We have written before that the key to business success is passion. Gary Vaynerchuk does a great job articulating this in this short video below:
The trouble with this line of thinking is that we can't all be passionate about the services and products we create. Somebody has to work the toll booths, someone has to pick up the garbage, and someone has to clean the streets. People want to follow their desires, but not everyone can truly turn that desire into passion.
99% of People Who Follow Their Desires Won't Like What They Get
First of all lets clarify that "desire" and "passion" are two different things. You have to be completely invested to be passionate. You can have a desire to start a business, but you can only be passionate once you run a business for years. Most desires will not turn into lifelong passions; there are simply too many barriers:
- Most desires are not unique. If you desire is to run a coffee shop, you're competing with millions of other people who have the same exact desire.
- Turning a desire into a real business (passion) can kill that desire. You may love coffee, so you decide to open up a coffee shop. You taste and make hundreds of different types of coffee, but you may discover that you can't stand to taste or make another pot of coffee afterwards. What you like to do in your personal life may not translate into a business.
The Leap From Desire To Passion
The leap from desire to passion happens when you invest yourself and gain more appreciation for the challenges. You desire to start a business, you're passionate about running that business. Amy Hoy published a great post titled Don't Follow Your Passion in which she describes these very challenges:
If you want to run a successful cafe ' and enjoy it ' you need to love a lot more than coffee. You'll also have to get some kind of pleasure, even satisfaction, out of the daily grind. (Ha ha.) Which means, of course, interacting with customers, hiring & managing wait staff, handling the day-to-day necessities like ordering supplies, cleaning, paying rent, marketing your butt off, and dealing with customers who want to squat on your valuable tables all day for just $2 of brew.
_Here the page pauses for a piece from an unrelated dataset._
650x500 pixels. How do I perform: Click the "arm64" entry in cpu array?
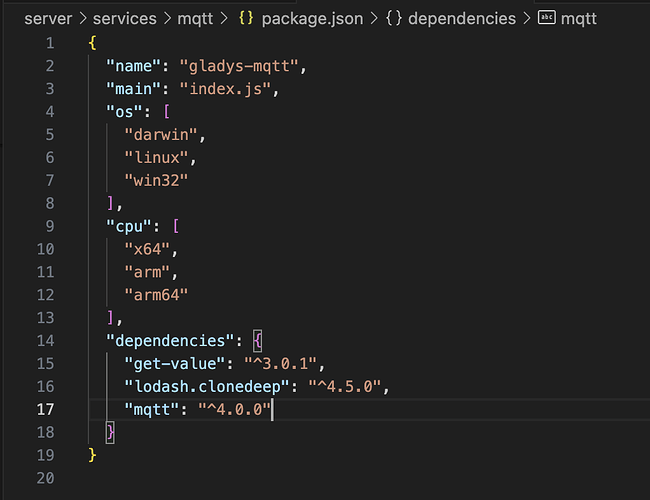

Takeaway: Invest Yourself. Appreciate the Challenge.
Passion is about an investment in and appreciation for the challenges. A lot of that has to do with finding meaning in what you do. Finding meaning comes from your strong desire to shape a result. 37signals published a great interview with Bryan Johnson, founder of Braintree, in which he admits that he is not particularly passionate about credit card processing but that he found meaning in his business:
'I'm not particularly passionate about payments, but I am passionate about trying to build a good company.' Johnson gets satisfaction from making customers happy, creating a workplace that employees enjoy, and improving 'an unscrupulous and broken industry.'
To sum this up: Desire to shape a result. Invest Yourself. Appreciate the Challenges along the way.